> [What is expected]:
A line below contains "Viewport: 828px width, 587px", and a later one contains "Task: Click the red Sold legend line". Repeat both, with every line between them, exactly.

> [Entries shown]:
===============

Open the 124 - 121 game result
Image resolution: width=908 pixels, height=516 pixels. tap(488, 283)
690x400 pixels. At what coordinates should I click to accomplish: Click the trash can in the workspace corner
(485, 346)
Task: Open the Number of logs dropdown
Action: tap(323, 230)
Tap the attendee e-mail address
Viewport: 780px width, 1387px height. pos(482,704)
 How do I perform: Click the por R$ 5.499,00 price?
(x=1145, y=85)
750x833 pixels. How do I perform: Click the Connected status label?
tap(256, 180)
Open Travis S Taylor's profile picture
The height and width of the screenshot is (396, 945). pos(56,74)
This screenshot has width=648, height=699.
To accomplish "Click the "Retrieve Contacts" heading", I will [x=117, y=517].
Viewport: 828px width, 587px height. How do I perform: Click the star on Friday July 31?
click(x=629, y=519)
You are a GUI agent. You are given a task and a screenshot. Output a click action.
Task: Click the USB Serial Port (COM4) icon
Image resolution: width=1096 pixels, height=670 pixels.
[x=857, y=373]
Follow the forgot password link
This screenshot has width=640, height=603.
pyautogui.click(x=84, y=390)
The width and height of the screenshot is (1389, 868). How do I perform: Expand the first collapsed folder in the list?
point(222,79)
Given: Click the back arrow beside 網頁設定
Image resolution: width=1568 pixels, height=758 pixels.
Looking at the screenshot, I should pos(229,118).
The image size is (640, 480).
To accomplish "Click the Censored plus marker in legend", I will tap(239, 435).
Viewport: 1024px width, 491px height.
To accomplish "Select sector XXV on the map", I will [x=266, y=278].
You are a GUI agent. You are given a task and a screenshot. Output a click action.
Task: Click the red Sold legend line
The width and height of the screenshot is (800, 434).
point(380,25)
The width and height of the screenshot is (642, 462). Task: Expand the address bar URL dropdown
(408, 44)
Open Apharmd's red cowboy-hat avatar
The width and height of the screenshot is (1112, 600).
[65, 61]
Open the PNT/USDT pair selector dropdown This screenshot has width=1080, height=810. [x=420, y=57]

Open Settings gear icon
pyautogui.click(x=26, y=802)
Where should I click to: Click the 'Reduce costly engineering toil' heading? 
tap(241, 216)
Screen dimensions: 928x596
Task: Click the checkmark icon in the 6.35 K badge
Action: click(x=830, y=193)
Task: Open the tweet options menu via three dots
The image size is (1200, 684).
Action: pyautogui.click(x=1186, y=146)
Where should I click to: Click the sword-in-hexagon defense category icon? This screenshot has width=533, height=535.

===============

> [Solution to this task]:
Viewport: 828px width, 587px height. How do I perform: Click the star on Friday July 31?
click(x=629, y=519)
You are a GUI agent. You are given a task and a screenshot. Output a click action.
Task: Click the USB Serial Port (COM4) icon
Image resolution: width=1096 pixels, height=670 pixels.
[x=857, y=373]
Follow the forgot password link
This screenshot has width=640, height=603.
pyautogui.click(x=84, y=390)
The width and height of the screenshot is (1389, 868). How do I perform: Expand the first collapsed folder in the list?
point(222,79)
Given: Click the back arrow beside 網頁設定
Image resolution: width=1568 pixels, height=758 pixels.
Looking at the screenshot, I should pos(229,118).
The image size is (640, 480).
To accomplish "Click the Censored plus marker in legend", I will tap(239, 435).
Viewport: 1024px width, 491px height.
To accomplish "Select sector XXV on the map", I will [x=266, y=278].
You are a GUI agent. You are given a task and a screenshot. Output a click action.
Task: Click the red Sold legend line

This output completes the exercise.